Flirting may involve speaking and behaving in a way that suggests greater intimacy than is generally considered appropriate to the relationship or the period that they have known each other, without actually saying or doing anything that breaches any serious social norms. This may be accomplished by communicating a sense of playfulness or irony. Double entendres, with one meaning more formally appropriate and another more suggestive, may be used.

Ethologist Irenaus Eibl Eibesfeldt, found that in places as different as Africa and North America, women do the exact same prolonged stare followed by a head tilt away with a little smile. However, flirting does vary across cultures due to different modes of social etiquette such as how closely people should stand (proxemics), how long to hold eye contact, and so forth.[1]
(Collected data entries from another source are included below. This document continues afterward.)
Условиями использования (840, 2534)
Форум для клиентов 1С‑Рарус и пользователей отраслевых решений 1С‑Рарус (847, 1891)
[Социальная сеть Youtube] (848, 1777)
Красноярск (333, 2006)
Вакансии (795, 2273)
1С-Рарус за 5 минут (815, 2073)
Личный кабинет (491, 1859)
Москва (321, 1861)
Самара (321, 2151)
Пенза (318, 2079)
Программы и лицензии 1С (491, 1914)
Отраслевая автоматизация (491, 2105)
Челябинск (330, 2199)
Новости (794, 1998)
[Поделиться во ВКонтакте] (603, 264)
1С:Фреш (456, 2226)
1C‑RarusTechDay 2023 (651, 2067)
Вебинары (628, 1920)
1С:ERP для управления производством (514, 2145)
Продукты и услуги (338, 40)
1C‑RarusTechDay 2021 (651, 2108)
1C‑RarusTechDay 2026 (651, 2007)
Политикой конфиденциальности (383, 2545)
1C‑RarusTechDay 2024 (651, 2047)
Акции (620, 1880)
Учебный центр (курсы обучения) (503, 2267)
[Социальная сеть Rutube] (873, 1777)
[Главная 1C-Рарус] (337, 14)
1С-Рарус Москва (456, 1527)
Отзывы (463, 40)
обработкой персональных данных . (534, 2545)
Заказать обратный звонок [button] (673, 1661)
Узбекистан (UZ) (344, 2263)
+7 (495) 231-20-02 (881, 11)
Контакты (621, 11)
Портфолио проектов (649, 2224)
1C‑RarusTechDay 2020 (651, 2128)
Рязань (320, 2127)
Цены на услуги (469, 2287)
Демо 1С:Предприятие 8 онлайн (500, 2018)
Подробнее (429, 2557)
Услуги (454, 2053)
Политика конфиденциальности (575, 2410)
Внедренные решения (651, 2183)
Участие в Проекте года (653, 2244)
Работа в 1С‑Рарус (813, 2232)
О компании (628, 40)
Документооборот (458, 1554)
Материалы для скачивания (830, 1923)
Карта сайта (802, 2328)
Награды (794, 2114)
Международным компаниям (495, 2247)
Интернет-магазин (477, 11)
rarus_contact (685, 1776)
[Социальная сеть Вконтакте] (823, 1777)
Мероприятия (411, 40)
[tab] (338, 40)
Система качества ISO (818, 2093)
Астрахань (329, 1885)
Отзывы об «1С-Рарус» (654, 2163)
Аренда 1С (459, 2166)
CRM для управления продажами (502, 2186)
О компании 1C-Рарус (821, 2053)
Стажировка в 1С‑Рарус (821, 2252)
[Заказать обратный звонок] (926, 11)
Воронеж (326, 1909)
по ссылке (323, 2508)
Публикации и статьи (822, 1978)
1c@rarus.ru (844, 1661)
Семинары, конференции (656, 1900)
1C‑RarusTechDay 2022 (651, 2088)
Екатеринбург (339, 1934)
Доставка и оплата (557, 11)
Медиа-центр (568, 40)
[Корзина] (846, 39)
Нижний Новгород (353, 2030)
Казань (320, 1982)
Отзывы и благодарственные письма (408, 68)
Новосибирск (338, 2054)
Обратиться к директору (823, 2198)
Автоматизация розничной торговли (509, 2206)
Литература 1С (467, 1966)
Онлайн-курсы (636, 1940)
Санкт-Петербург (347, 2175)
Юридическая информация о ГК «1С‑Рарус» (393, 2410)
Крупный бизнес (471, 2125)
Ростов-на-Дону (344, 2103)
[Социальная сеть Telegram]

People flirt for a number of reasons. It is often used as a precursor for casual sex. Alternatively, some may see flirting as indicating interest in relationship. In other situations, it may be done simply for amusement, with no intention of developing any further relationship. This type of flirting sometimes faces disapproval from others, either because it can be misinterpreted as more serious, or it may be viewed as cheating if the person is already in a romantic relationship with someone else.

Origin and history

The origin of the word flirt is obscure. The Oxford English Dictionary (first edition) associates it with such onomatopoeic words as flit and flick, emphasizing a lack of seriousness; on the other hand, it has been attributed to the old French conter fleurette, which means "to (try to) seduce" by the dropping of flower petals, that is, "to speak sweet nothings". While old-fashioned, this expression is still used in French, often mockingly, but the English gallicism to flirt has made its way and has now become an anglicism.